### Problem statement
Although the data below holds other lines too, output only those from the line with "ホラー (113, 2385)" up to and including the line with "Is the Council", exactly as they appear.
═════ Supplied records ═════
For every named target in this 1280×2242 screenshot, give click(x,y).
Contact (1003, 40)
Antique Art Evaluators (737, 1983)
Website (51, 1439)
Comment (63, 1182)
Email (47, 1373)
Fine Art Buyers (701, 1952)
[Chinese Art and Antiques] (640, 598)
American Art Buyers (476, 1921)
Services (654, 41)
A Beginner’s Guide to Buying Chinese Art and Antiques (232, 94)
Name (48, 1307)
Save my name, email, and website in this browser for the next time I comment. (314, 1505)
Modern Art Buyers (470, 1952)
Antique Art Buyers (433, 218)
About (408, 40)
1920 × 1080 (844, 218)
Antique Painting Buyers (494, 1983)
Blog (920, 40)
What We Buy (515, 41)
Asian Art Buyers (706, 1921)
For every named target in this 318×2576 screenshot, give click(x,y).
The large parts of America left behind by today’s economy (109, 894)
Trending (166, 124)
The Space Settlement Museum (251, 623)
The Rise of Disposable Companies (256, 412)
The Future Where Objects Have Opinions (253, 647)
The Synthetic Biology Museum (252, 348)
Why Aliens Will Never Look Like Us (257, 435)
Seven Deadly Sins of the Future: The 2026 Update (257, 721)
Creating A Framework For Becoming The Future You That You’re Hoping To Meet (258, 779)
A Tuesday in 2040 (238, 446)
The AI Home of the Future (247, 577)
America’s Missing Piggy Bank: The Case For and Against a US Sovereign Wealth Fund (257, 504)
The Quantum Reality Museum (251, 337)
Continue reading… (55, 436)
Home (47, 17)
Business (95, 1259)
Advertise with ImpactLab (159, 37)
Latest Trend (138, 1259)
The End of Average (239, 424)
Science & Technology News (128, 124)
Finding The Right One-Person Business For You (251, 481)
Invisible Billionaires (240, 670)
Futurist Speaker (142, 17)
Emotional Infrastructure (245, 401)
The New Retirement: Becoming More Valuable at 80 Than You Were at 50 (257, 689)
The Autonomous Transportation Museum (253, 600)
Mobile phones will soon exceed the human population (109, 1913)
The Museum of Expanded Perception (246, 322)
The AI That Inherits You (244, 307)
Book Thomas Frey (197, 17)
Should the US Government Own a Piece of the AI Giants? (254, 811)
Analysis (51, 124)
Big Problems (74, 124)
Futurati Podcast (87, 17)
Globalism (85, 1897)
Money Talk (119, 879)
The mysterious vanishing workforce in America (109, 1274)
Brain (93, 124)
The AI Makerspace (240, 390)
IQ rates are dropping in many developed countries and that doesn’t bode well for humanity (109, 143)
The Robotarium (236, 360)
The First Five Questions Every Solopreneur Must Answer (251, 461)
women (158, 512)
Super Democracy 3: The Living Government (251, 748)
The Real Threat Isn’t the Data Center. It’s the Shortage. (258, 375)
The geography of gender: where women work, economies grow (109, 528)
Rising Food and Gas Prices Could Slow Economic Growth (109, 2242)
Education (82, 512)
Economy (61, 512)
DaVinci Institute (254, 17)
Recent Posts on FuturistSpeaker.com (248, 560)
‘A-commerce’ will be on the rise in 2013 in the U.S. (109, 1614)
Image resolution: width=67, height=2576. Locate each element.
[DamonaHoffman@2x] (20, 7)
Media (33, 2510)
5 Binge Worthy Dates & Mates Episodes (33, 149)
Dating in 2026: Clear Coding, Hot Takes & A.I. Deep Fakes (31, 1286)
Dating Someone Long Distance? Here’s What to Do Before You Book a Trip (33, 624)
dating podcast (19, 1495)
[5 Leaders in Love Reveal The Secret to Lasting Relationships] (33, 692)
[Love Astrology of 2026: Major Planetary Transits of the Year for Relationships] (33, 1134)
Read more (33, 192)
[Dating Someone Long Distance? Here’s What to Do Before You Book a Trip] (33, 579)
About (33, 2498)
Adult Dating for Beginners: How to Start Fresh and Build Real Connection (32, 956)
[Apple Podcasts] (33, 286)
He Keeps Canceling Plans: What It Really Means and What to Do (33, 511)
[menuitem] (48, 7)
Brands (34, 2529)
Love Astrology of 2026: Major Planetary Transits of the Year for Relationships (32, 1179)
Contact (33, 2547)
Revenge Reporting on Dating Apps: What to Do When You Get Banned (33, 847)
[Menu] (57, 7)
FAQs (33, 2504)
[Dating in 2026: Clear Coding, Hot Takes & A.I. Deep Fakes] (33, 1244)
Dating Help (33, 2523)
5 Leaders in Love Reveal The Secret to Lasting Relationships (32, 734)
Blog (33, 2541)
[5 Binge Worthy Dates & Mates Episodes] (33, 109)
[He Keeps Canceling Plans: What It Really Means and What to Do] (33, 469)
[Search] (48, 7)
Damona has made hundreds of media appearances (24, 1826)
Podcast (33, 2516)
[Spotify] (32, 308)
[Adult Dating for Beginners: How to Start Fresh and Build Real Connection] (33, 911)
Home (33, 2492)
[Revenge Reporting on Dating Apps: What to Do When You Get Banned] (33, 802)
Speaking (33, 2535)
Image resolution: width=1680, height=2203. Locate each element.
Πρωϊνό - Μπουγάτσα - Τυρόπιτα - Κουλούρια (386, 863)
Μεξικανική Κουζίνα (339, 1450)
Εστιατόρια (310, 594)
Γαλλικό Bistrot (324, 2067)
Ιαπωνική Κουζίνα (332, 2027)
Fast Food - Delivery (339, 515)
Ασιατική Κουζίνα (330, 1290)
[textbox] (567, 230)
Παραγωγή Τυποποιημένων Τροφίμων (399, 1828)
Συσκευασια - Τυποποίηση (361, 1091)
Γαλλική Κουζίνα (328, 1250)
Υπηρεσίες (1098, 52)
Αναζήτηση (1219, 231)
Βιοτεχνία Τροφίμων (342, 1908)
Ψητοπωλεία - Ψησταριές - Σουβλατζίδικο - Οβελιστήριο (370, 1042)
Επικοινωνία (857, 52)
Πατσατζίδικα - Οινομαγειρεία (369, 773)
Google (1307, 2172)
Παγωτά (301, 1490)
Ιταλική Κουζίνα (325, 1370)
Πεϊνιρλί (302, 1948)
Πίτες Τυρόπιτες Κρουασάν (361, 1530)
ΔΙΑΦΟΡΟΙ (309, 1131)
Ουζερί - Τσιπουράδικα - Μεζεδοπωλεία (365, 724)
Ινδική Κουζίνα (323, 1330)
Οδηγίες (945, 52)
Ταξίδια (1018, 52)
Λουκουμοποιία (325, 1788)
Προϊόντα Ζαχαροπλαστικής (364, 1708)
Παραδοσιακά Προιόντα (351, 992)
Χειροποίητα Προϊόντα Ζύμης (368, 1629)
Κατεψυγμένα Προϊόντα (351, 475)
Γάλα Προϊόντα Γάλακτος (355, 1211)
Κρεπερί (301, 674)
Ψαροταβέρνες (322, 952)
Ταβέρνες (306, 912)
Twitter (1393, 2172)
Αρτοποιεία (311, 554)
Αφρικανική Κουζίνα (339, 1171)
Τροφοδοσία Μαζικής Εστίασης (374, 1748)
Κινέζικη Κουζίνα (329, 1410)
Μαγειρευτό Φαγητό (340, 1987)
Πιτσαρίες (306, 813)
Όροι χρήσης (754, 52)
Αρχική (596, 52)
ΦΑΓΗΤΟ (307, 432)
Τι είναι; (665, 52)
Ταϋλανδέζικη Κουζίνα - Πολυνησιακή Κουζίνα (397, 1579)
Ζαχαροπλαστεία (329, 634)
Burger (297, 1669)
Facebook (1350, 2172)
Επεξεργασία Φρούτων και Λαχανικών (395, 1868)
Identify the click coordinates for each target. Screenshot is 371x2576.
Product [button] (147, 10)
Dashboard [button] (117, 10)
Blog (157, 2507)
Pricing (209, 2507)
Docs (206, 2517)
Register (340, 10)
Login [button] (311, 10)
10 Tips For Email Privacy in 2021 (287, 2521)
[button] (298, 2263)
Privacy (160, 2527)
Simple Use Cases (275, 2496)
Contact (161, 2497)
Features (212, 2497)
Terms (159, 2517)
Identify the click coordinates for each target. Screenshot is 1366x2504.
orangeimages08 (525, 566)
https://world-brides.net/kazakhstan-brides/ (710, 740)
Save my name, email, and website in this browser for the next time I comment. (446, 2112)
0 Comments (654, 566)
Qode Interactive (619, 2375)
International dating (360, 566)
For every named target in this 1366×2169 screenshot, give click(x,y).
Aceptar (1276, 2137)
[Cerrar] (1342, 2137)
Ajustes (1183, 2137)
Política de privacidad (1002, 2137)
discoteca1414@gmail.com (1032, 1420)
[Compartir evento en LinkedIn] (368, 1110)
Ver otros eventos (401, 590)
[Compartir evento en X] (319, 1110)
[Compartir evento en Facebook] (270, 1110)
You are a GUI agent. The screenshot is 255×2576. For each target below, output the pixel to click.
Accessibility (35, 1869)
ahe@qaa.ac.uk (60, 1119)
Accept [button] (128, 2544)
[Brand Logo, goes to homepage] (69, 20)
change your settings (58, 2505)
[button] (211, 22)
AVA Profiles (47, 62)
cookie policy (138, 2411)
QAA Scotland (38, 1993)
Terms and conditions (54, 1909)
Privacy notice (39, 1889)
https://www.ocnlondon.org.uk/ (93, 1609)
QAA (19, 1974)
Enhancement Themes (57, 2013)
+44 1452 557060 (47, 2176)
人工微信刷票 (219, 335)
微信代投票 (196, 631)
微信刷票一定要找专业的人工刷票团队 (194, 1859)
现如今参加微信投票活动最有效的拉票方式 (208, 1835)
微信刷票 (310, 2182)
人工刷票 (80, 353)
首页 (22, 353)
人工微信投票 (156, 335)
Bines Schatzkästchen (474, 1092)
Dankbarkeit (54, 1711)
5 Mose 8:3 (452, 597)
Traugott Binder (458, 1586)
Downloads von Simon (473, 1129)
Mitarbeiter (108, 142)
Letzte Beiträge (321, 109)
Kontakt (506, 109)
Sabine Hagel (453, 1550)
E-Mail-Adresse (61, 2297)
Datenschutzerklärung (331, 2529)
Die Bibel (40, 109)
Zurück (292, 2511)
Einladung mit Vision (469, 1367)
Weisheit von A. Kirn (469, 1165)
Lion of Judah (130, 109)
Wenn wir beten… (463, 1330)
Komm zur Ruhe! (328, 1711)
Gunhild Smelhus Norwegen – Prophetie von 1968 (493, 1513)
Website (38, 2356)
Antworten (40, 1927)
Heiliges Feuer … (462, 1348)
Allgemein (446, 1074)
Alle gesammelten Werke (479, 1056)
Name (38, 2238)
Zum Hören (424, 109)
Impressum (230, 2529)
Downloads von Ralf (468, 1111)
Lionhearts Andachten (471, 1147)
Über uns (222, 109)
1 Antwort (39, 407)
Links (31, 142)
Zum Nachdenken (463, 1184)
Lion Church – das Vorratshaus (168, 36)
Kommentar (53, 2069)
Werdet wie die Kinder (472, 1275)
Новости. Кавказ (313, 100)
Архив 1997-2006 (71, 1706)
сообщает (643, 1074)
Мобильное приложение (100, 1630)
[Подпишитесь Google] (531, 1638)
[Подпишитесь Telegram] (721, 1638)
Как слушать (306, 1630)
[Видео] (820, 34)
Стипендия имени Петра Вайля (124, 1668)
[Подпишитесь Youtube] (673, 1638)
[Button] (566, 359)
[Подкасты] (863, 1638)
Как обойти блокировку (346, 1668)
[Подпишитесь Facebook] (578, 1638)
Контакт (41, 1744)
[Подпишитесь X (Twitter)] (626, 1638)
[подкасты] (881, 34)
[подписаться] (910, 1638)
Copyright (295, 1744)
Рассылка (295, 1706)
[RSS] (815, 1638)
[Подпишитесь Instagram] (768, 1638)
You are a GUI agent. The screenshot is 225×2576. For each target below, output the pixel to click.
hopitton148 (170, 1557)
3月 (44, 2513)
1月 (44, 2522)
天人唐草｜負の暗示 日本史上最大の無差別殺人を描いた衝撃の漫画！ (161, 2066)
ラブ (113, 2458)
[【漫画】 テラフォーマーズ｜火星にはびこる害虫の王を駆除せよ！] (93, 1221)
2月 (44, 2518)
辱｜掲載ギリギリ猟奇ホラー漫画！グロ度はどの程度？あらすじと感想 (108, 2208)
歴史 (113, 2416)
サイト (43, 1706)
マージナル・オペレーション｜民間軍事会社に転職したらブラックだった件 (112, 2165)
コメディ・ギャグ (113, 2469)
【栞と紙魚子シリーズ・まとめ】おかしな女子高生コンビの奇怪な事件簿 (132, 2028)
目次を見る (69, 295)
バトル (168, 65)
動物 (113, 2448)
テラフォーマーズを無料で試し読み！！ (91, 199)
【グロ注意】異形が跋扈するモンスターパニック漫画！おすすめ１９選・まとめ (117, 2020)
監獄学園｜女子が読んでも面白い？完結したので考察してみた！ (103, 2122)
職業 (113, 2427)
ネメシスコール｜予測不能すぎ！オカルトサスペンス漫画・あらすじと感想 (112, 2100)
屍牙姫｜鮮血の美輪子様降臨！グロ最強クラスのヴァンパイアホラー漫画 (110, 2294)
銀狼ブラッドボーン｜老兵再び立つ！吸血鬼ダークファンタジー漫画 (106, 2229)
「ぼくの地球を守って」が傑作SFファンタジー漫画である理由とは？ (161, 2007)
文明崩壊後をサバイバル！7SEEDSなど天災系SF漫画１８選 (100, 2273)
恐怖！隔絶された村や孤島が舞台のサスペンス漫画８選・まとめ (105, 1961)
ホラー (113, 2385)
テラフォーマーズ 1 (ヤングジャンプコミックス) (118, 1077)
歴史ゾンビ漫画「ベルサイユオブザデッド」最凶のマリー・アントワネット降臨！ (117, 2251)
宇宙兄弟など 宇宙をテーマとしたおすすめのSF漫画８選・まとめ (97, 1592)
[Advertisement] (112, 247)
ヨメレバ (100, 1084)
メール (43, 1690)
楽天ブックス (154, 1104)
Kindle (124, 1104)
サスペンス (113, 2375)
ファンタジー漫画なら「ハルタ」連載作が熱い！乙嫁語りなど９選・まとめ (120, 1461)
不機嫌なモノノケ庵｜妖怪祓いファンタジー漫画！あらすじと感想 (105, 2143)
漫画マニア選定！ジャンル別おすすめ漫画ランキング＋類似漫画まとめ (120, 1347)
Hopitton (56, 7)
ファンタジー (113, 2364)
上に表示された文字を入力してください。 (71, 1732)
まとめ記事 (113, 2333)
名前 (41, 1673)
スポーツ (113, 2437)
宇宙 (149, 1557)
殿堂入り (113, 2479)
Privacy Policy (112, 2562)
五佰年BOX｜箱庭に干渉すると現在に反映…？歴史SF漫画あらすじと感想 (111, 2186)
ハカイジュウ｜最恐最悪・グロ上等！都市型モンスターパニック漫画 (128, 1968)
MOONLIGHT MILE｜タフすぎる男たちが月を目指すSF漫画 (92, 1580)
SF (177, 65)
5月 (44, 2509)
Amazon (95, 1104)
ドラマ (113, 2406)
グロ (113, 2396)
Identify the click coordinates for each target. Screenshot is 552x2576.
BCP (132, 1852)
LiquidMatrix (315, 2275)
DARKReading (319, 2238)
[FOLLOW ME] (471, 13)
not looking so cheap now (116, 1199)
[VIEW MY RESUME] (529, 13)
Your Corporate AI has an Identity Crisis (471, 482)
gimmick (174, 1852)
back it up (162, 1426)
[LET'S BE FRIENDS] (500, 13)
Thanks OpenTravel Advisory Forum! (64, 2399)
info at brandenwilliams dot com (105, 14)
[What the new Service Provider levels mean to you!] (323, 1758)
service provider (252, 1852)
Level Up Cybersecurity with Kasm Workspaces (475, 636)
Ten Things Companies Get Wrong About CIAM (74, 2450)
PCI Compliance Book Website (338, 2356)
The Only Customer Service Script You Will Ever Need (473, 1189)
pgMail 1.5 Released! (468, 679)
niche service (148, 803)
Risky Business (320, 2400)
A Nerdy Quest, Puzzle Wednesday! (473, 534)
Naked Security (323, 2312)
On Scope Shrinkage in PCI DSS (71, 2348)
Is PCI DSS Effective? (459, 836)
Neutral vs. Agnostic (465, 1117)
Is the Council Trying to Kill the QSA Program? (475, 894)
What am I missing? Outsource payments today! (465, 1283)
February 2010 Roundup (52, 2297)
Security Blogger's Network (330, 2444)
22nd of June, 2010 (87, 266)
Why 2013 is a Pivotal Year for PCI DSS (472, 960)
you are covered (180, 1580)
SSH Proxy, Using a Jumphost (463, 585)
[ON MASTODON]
═════
### Answer area
ホラー (113, 2385)
テラフォーマーズ 1 (ヤングジャンプコミックス) (118, 1077)
歴史ゾンビ漫画「ベルサイユオブザデッド」最凶のマリー・アントワネット降臨！ (117, 2251)
宇宙兄弟など 宇宙をテーマとしたおすすめのSF漫画８選・まとめ (97, 1592)
[Advertisement] (112, 247)
ヨメレバ (100, 1084)
メール (43, 1690)
楽天ブックス (154, 1104)
Kindle (124, 1104)
サスペンス (113, 2375)
ファンタジー漫画なら「ハルタ」連載作が熱い！乙嫁語りなど９選・まとめ (120, 1461)
不機嫌なモノノケ庵｜妖怪祓いファンタジー漫画！あらすじと感想 (105, 2143)
漫画マニア選定！ジャンル別おすすめ漫画ランキング＋類似漫画まとめ (120, 1347)
Hopitton (56, 7)
ファンタジー (113, 2364)
上に表示された文字を入力してください。 (71, 1732)
まとめ記事 (113, 2333)
名前 (41, 1673)
スポーツ (113, 2437)
宇宙 (149, 1557)
殿堂入り (113, 2479)
Privacy Policy (112, 2562)
五佰年BOX｜箱庭に干渉すると現在に反映…？歴史SF漫画あらすじと感想 (111, 2186)
ハカイジュウ｜最恐最悪・グロ上等！都市型モンスターパニック漫画 (128, 1968)
MOONLIGHT MILE｜タフすぎる男たちが月を目指すSF漫画 (92, 1580)
SF (177, 65)
5月 (44, 2509)
Amazon (95, 1104)
ドラマ (113, 2406)
グロ (113, 2396)
Identify the click coordinates for each target. Screenshot is 552x2576.
BCP (132, 1852)
LiquidMatrix (315, 2275)
DARKReading (319, 2238)
[FOLLOW ME] (471, 13)
not looking so cheap now (116, 1199)
[VIEW MY RESUME] (529, 13)
Your Corporate AI has an Identity Crisis (471, 482)
gimmick (174, 1852)
back it up (162, 1426)
[LET'S BE FRIENDS] (500, 13)
Thanks OpenTravel Advisory Forum! (64, 2399)
info at brandenwilliams dot com (105, 14)
[What the new Service Provider levels mean to you!] (323, 1758)
service provider (252, 1852)
Level Up Cybersecurity with Kasm Workspaces (475, 636)
Ten Things Companies Get Wrong About CIAM (74, 2450)
PCI Compliance Book Website (338, 2356)
The Only Customer Service Script You Will Ever Need (473, 1189)
pgMail 1.5 Released! (468, 679)
niche service (148, 803)
Risky Business (320, 2400)
A Nerdy Quest, Puzzle Wednesday! (473, 534)
Naked Security (323, 2312)
On Scope Shrinkage in PCI DSS (71, 2348)
Is PCI DSS Effective? (459, 836)
Neutral vs. Agnostic (465, 1117)
Is the Council Trying to Kill the QSA Program? (475, 894)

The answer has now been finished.